Biography and Bibliography

After a bohemian life as a journalist and novelist, Dorothy Day (1897-1980) converted to Catholicism in 1927 and co-founded The Catholic Worker movement with Peter Maurin in 1932. She spent the rest of her life feeding and housing the poor in hospitality houses and farms on the East Coast. She began publishing a newspaper called The Catholic Worker in 1933. It is still published today at a time when this apostle of social justice is being considered for sainthood within the Catholic Church.

Dorothy Day was a dedicated activist before and after her conversion to Catholicism. She spent her life as a nonviolent peace activist in voluntary poverty in the underworld of New York City’s outcasts and urban poor. As early as November 1917, she protested with the suffragettes in front of the White House and was arrested and imprisoned. In her September 1945 column in The Catholic Worker, she condemned the atomic bombings of Hiroshima and Nagasaki.

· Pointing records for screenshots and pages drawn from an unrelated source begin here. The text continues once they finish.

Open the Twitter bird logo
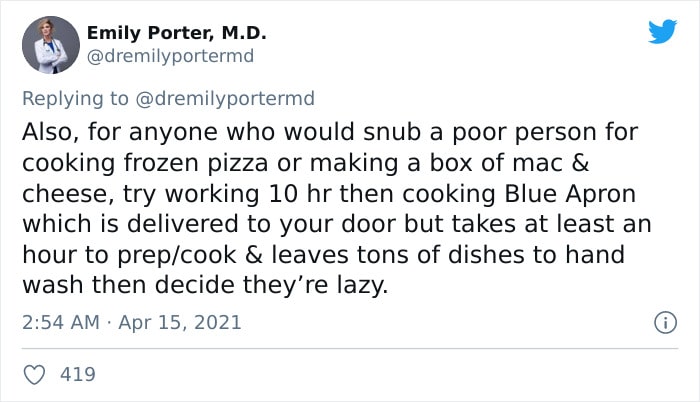The width and height of the screenshot is (700, 402). pyautogui.click(x=662, y=31)
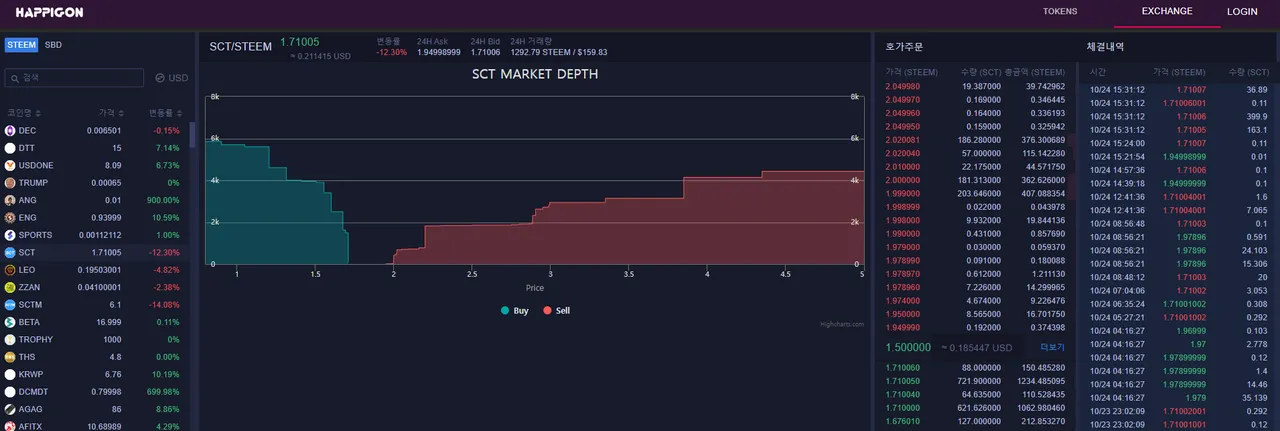Click the search magnifier icon
The width and height of the screenshot is (1280, 431).
pyautogui.click(x=14, y=78)
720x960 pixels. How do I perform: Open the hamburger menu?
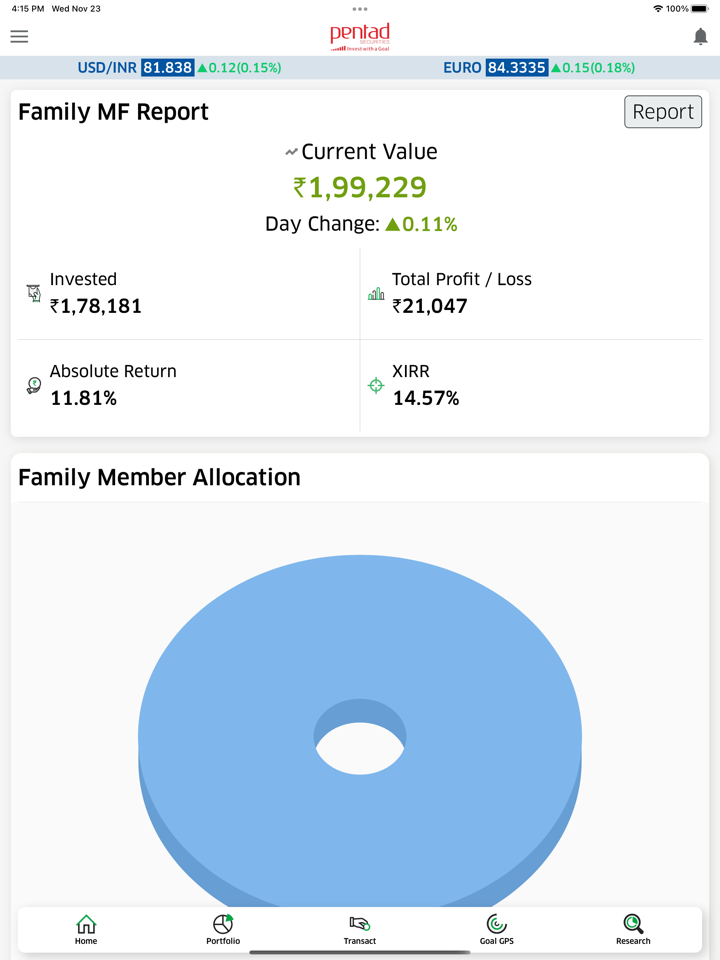[19, 36]
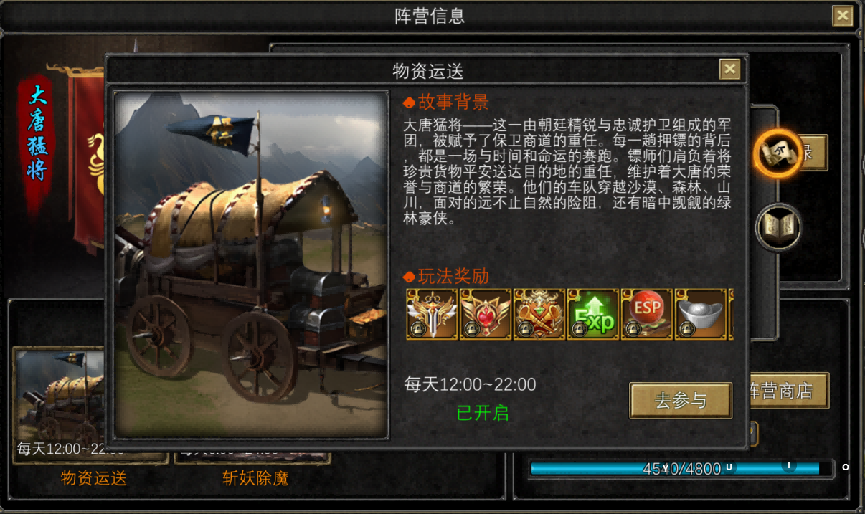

Ten years later, on June 15, 1955, she was still among the earliest protesters against nuclear arms when she was arrested and sentenced to thirty days in the Women’s House of Detention in Greenwich Village for refusing to take shelter during compulsory air-raid drills which she considered psychological preparations for nuclear war. Day led the first protests against the war in Vietnam during the summer of 1963, almost two years before we officially had troops in that country. Finally, as late as 1973, she was arrested when she joined a banned picket line in support of the United Farm Workers.

All of Dorothy Day’s works of mercy and acts of protest emanated from her strongly held faith in the nonviolent message of Isaiah and the Christian gospels and her belief in our personal responsibility to lead lives of active love caring for the poor and the discarded victims of our materialistic society.